Texto de lectura.
________________

Queridos Hermanos, necesitamos librarnos de las mallas oxidadas del individualismo, del aburrimiento, de la rutina, de la resignación. Necesitamos la conversión, nacer de nuevo, discernir lo que el Señor nos pide en el aquí y ahora de nuestra historia. Necesitamos escuchar de nuevo el grito de Dios y el grito de los hombres.

Mas para llegar a esto necesitamos detenernos, hacer un alto en el camino, adentrarnos en la cueva, para encontrarnos con nosotros mismos y reemprender el camino en verdad y autenticidad, para nacer de nuevo (cf. Jn 3,8). Necesitamos detenernos para ser golpeados por las exigencias de la forma de vida que hemos profesado. Necesitamos hacer un alto en el camino para dejarnos llevar por el viento del Espíritu, que sopla donde quiere: oímos su voz, pero no sabemos de dónde viene ni a dónde va (cf. Jn 3,8). Necesitamos entrar en la cueva para poder ser casa, templo, sede y morada del Espíritu que continúa aleteando en nuestro caos (cf. Gn 1,2). Así, animados por su soplo, también nosotros, como Francisco, entraremos en la historia, mostrando, ofreciendo y suscitando la vida.

________________

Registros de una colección
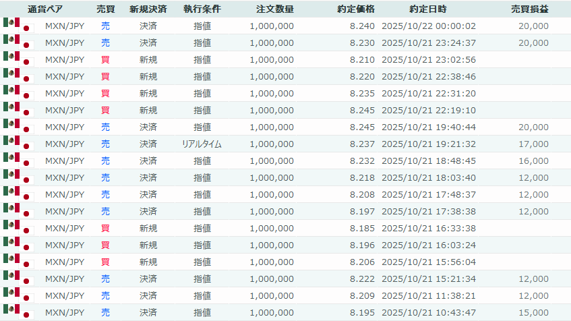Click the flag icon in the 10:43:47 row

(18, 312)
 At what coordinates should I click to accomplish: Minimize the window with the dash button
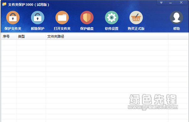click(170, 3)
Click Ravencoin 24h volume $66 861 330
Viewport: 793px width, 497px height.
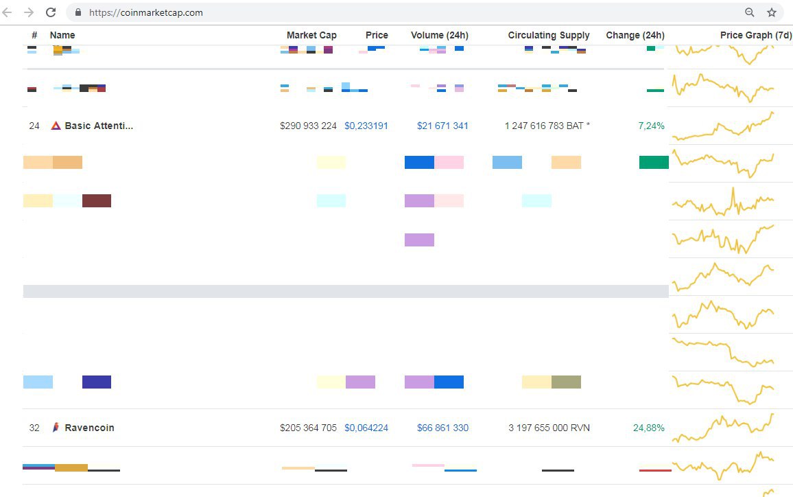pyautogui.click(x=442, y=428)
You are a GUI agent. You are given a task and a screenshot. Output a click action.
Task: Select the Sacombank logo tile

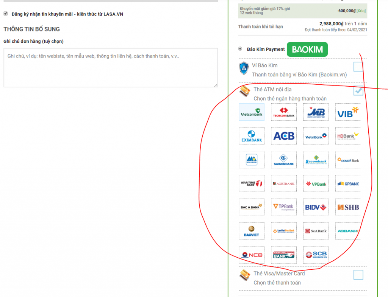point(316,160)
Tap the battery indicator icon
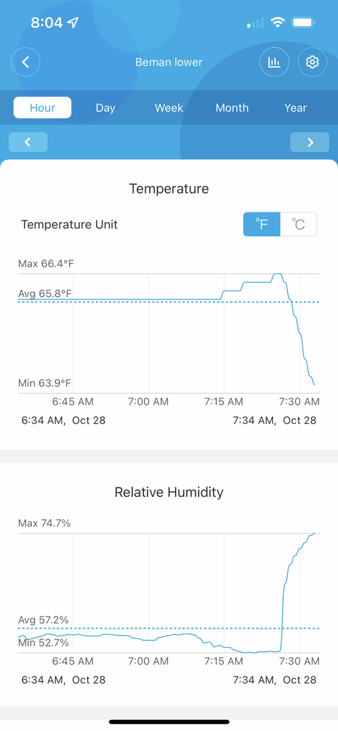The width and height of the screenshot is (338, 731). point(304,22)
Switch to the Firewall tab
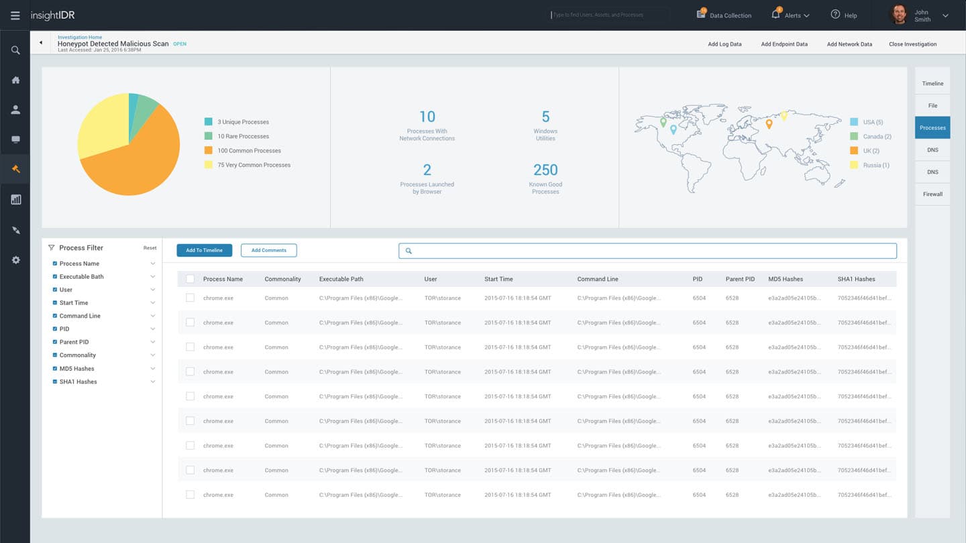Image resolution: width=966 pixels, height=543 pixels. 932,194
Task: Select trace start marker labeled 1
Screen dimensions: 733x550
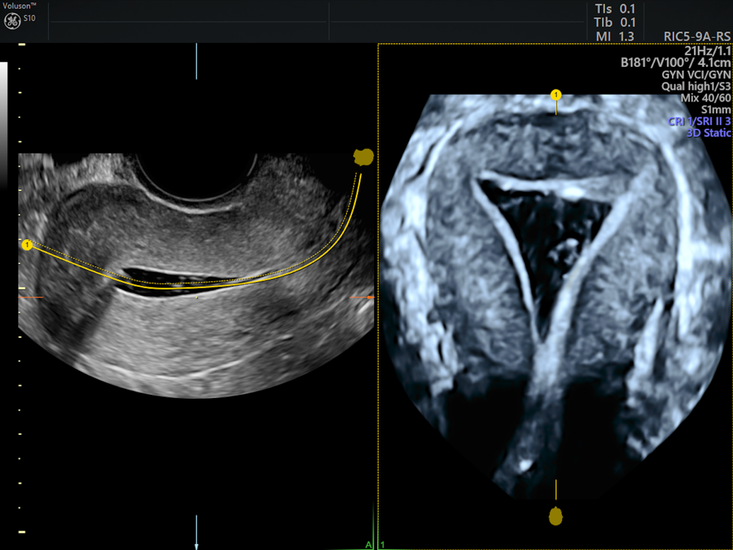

________________

Preguntas.
1/ Según el texto sobre la conversión, ¿de qué necesitamos librarnos?
2/ Indica si cada afirmación concuerda con el texto sobre la conversión. Responde sí o no y cita las palabras del texto que lo deciden.
(a) Necesitamos escuchar de nuevo el grito de Dios y el grito de los hombres.
(b) Sabemos de dónde viene y a dónde va el viento del Espíritu.
(c) Hay que entrar en la cueva para poder ser morada del Espíritu.
3/ Prosigue el texto sobre la conversión a partir de su última oración.

Respuestas.
1/ De las mallas oxidadas del individualismo, del aburrimiento, de la rutina y de la resignación.

2/
(a) Sí: "Necesitamos escuchar de nuevo el grito de Dios y el grito de los hombres."
(b) No: "oímos su voz, pero no sabemos de dónde viene ni a dónde va"
(c) Sí: "Necesitamos entrar en la cueva para poder ser casa, templo, sede y morada del Espíritu"

3/
Y aun después de haber escuchado una primera respuesta del Señor y haber dicho como María nuestro «hágase en mí según tu palabra» (Lc 1,38), o como Francisco: «De muy buena gana lo haré, Señor» (TC 13), continuaremos preguntando: «¿Señor, qué quieres que haga?», porque la vida no es un proyecto cerrado, sino abierto. Entonces, el Señor seguirá preguntándonos: «¿Quién os puede ayudar más, el señor o el siervo?», y a decirnos, con paciencia pero con insistencia: «¡Volved, convertíos!». La conversión, en efecto, es un proceso de identificación con Cristo que no termina nunca. Así seremos capaces de comenzar siempre de nuevo, y entonces nuestra vida será dinámica, y habremos alejado el temor, el aburrimiento, la rutina y todo lo que hoy nos ata y nos impide «nutrir, mediante la propuesta liberadora del Evangelio, a nuestro mundo dividido, desigual y hambriento de sentido, como hicieron en su tiempo Francisco y Clara de Asís» (Documento final del Capítulo, 2). Habremos alejado todo lo que es contrario al Espíritu, seremos signos legibles para un mundo sediento de un cielo nuevo y de una tierra nueva (cf. Documento final del Capítulo, 7), y podremos contribuir a hacer surgir una nueva época (Documento final del Capítulo, 2).
Iniciemos este año de gracia que, como hemos dicho, quiere ser una llamada al discernimiento y a la conversión. Pongámonos en camino, exhortándonos los unos a los otros, amonestando a cuantos estén desorientados, reanimando a aquellos que han perdido el coraje, sosteniendo a los débiles. Pongámonos en camino con gozo: «Estad siempre alegres -nos dice el Apóstol-, orad constantemente». El camino es largo y no carece de dificultades, pero no estamos solos: «Fiel es el que os llama y él es quien lo hará» (1 Tes 5,16-17.24). Pongámonos en camino con los ojos fijos en la «Virgen hecha Iglesia», la llena de gracia, que con su fiat ilumina nuestro caminar. Pongámonos en camino para poder celebrar el don de nuestra vocación y acoger la gracia de los orígenes.

Fr. José Rodríguez Carballo, min. gen. ofm.